Belmiro Azevedo
Global Imagens/Ricardo Júnior
O presidente do Conselho de Administração da Sonae disse que o financiamento não está a chegar às empresas, sublinhando ser preciso falar de empresas competentes, independentemente da dimensão.
Em declarações aos jornalistas nas futuras instalações da Porto Business School, Belmiro de Azevedo lembrou que o problema do financiamento é a sua distribuição, tendo começado por ser canalizado para o Estado - que «não pode falir»-, seguindo-se a banca, «onde não convém que haja muitas falências», ainda que «algumas eventualmente limpavam um bocado o território».
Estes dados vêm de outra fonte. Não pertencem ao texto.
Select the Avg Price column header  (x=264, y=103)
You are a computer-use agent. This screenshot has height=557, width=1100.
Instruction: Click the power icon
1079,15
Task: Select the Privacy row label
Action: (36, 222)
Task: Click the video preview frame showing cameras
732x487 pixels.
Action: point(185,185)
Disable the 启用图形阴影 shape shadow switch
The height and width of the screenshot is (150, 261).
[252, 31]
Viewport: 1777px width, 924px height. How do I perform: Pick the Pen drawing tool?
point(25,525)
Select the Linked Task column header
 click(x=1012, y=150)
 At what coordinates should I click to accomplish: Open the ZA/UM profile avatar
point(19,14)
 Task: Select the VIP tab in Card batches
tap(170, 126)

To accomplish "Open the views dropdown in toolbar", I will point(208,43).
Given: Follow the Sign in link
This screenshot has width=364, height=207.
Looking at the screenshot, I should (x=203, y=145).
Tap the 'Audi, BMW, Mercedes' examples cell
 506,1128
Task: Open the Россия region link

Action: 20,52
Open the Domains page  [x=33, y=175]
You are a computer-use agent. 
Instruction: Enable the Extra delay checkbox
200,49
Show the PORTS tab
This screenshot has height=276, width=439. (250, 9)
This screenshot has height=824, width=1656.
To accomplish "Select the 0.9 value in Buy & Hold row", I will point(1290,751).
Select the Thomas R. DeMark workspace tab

«Quem não vive sem dinheiro é a atividade económica e, portanto, o dinheiro tem de estar aí e não chega neste momento», afirmou o presidente do Conselho de Administração do Grupo Sonae, que reafirmou a ideia de que o Governo devia «criar emprego barato, remunerar os mais capazes e pagar o satisfatório para as pessoas viverem aos menos capazes».
Belmiro de Azevedo salientou que é preciso falar de «empresas competentes» e não da dimensão das companhias: «Há pequenas empresas que são muito competentes e outras que não são. Há grandes empresas que são muito competentes e outras que não são».